ベクトル解析の歴史については、Croweの "A History of Vector Analysis" (Dover, 1985) があるのだが、私の知りたいことはあまり古いことではなく、もっと新しいことである(注)。
上記の本は話が1910年で終わっている。それ以降の話の筋道を知りたいという気がしている。
ところが、私の知る限りではあまりそういう話はどこにも書いてないようである。数学史の専門家である高瀬正仁さんあたりが研究してくださればいいのだが、問題意識というものは個人的なものであるので、なかなかそうはいかない。
先日も書いた志賀浩二先生の『ベクトル解析30講』(朝倉書店)のはしがきには多様体へと至る話は書いてあるのだが、私の関心は1910年以降で多様体論が出現する前の時代の隙間に至る時代についてである。

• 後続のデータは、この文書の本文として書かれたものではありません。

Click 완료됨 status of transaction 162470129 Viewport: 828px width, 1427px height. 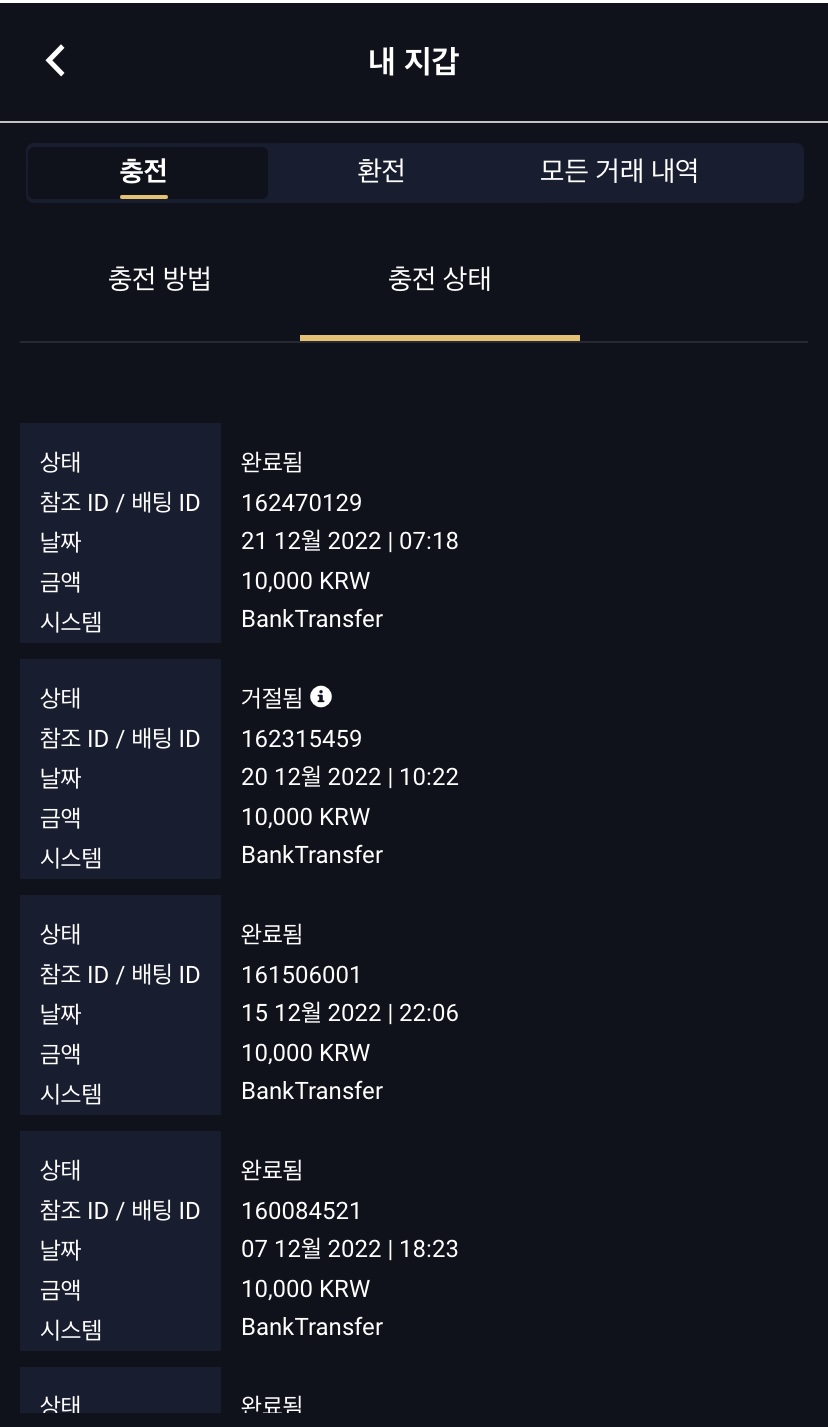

そこらへんがどうもみなさんの関心の隙間という気もしている。だからこれは私の勝手な個人的な話であり、普遍性がある関心事ではないのかもしれない。
(注)小著『四元数の発見』(海鳴社、2014)にも四元数の積からベクトル解析でのベクトルのスカラー積とベクトル積が出て来たことを述べている。
だから、Croweの本にはそういうことからベクトル解析の話は書かれている。